TEXT SEGMENT ->
= = = = =
# Vote on a Lordstown Meet Date v.2



## XtremeRevolution (Jan 19, 2012)

Poll will be open till Friday night at midnight.

Tom at Lordstown has asked me to give him a few recommendations for a date for the Lordstown meet. I've chosen 7 Fridays that we can use and will send him the top 4. 

Voting is multiple choice. Choose as many as will work for you. Respond to this thread if there is a specific Friday that you absolutely cannot make it for. Please only vote if you are planning on attending. 

May 1st
May 8th
May 15th
May 22nd
May 29th
June 5th
June 12th

In case you haven't heard of this, the Lordstown Assembly Plant is located in Warren, OH.


----------



## bL1Nd (Aug 26, 2014)

too many options you'll never get a sound vote.


----------



## XtremeRevolution (Jan 19, 2012)

bL1Nd said:


> too many options you'll never get a sound vote.


I'm not looking for a sound vote. I'm looking for the top 4 options, and then we'll let the folks at Lordstown pick from those 4 options.


----------



## Sunline Fan (Jul 29, 2012)

June 12th is out for me. I would advise against May 22nd because I think a lot of people will have other plans for Memorial Day weekend. Would prefer not May 1 either, but I could probably make it work if need be, I did last year.

Any other date should work for me.


----------



## jblackburn (Apr 14, 2012)

May 15/June 5th are out for me. Would prefer May over June, though.

Hopefully it'll be warmer this year!


----------



## neirfin (Oct 18, 2012)

i could only go if it was in june :angry:


----------



## UlyssesSG (Apr 5, 2011)

.*
Andrei,*

How far along are is the factory in the retooling work for the next-gen 2016 Cruze? It would be icing on the cake to be able to see a bit of the preparatory work-in-progress, rules permitting. Rumor's are flying the new Cruze may debut at this year's Chicago Auto Show and, if that turns out to be the case, then any worry GM might have about an early reveal via CruzeTALK would be moot. Just a thought.

As far as Homecoming dates in the month of May are concerned, I can adjust responsibilities on my end to make any of the dates other participants prefer. That said, perhaps dropping the May 22nd date should be considered because it's the beginning of the long Memorial Day weekend.

- -
Best, Ulysses


----------



## brian v (Dec 25, 2011)
= = = = =
WHAT TO WORK ON ->
(A) Summarize the Lordstown meet thread in two sentences.
(B) Translate this sentence from the Lordstown meet thread into Spanish: "In case you haven't heard of this, the Lordstown Assembly Plant is located in Warren, OH."
(C) Please pick up the Lordstown meet thread from its final line and keep it going.

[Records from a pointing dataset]
= = = = =
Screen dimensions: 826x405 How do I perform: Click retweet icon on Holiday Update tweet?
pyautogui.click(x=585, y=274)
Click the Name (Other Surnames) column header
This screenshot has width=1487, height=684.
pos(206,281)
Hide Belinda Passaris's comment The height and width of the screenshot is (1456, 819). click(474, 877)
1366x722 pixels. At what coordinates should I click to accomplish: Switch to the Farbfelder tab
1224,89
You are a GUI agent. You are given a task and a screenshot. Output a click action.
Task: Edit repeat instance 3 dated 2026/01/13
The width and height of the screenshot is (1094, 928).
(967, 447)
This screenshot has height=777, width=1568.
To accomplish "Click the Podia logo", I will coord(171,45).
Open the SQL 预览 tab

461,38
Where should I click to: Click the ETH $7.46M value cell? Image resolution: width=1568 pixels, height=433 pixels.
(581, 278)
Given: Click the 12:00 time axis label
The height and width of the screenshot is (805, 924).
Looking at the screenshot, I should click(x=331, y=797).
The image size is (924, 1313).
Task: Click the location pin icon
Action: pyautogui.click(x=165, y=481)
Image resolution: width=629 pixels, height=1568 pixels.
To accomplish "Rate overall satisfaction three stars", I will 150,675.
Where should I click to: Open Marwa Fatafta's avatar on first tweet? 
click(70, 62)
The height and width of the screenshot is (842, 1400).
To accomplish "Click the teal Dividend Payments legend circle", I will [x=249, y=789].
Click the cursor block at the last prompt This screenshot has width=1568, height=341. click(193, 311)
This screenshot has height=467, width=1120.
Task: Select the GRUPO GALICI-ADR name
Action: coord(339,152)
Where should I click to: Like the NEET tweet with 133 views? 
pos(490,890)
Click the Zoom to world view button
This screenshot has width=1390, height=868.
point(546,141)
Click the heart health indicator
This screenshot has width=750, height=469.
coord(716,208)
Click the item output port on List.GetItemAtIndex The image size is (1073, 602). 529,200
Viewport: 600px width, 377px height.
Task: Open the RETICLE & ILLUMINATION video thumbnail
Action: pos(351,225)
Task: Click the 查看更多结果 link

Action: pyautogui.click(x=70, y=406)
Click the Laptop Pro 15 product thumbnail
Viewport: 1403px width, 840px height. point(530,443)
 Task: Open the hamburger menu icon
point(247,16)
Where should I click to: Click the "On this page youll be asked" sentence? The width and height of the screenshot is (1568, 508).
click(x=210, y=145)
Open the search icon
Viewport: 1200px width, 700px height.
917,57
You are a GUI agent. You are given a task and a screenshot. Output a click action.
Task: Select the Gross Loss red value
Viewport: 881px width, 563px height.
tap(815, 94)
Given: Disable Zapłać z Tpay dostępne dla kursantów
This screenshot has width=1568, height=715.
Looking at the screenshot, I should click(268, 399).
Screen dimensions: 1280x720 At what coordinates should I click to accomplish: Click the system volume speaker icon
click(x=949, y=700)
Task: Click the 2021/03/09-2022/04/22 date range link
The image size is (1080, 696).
= = = = =
ANSWERS BY TASK ->
(A) XtremeRevolution opened a multiple-choice poll, open until Friday night at midnight, so members who plan to attend the Lordstown meet can pick from seven Fridays between May 1st and June 12th, with the top 4 going to Tom at Lordstown. Replies name dates some members cannot make, and more than one member advises against May 22nd because of the Memorial Day weekend.

(B) Por si no han oído hablar de esto, la planta de ensamblaje de Lordstown está ubicada en Warren, Ohio.

(C)
Yo Ulysses , That's Nice and No Meself will Probably Not Be able to Make any of those Dates . I am Preping to Move South away from this Chicago Weather . 

I am Beat Up from Work , The Army and General Day to day Isues that are not easily Managed with Certainty .. 

With this Move I will become even more Independant and will be in more of a Manageable Lifestyle ..


----------



## jblackburn (Apr 14, 2012)

brian v said:


> Yo Ulysses , That's Nice and No Meself will Probably Not Be able to Make any of those Dates . I am Preping to Move South away from this Chicago Weather .
> 
> I am Beat Up from Work , The Army and General Day to day Isues that are not easily Managed with Certainty ..
> 
> With this Move I will become even more Independant and will be in more of a Manageable Lifestyle ..


Where you planning on going?


----------



## daasian (Feb 5, 2014)

May 29th would be my top pick


----------



## Agent_Orange (Jan 20, 2014)

voted for May 22nd/29th and June 5th. Hoping for some warmer weather this year! However, I should have no problems making any of those dates.


----------



## UlyssesSG (Apr 5, 2011)

*Schön Vielen Dank!*

.*
Andrei,*
Thanks for the innumerable Herculean contributions you make to the CruzeTALK community. Simply cannot image life around the campfire without you.

Register me voted, Ulysses
​


----------



## XtremeAaron (Jan 22, 2012)

June 12 is no go for me, wedding day!


----------



## 2014LT1 (Jan 16, 2014)

Baby Due May 13th...would need to be June for me


----------



## trevforever (Feb 20, 2014)

The later the date the warmer usually.


----------



## TDCruze (Sep 26, 2014)

I would be interested in attending, but I hesitate to vote for a date as I am not sure if I could make it for sure at this point.


----------



## 2012LTZPRETTYLIGHTBLUE (Dec 13, 2011)

The closer we can get to June, the better the weather up here in the Lordstown area. Just a thought as last year was early in May I believe and it was cold and yucky.


----------



## Patman (May 7, 2011)

Son graduates from High school May 31 so that weekend is out. One question, is this a weekend long event or just a 1 or 2 day thing.


----------



## obermd (Mar 3, 2012)

June will be the earliest I could go this year. New job - not much PTO yet and I'm going to burn all my PTO the first week of May.


----------



## Patman (May 7, 2011)

XtremeAaron said:


> June 12 is no go for me, wedding day!


Been there done that: LOL Congrats tho.


----------



## XtremeRevolution (Jan 19, 2012)

Patman said:


> Son graduates from High school May 31 so that weekend is out. One question, is this a weekend long event or just a 1 or 2 day thing.


The meet will only be on the Friday. Some of the guys will do other things during the weekend though.


----------



## KOBALT (Nov 19, 2013)

I'll be out all weekend long to hang out. If it's the May 1st weekend, I will not be able to attend because of my son's birthday. Voted and my fingers are crossed. Hopefully 5/8. That's ideal. regardless, I got a ton of vacation time for the others. I'll gladly use any I can to come out and hang out with everyone here. And be honest, you'd miss me if I couldn't show up  Plus, Justin owes me a hug.


----------



## jblackburn (Apr 14, 2012)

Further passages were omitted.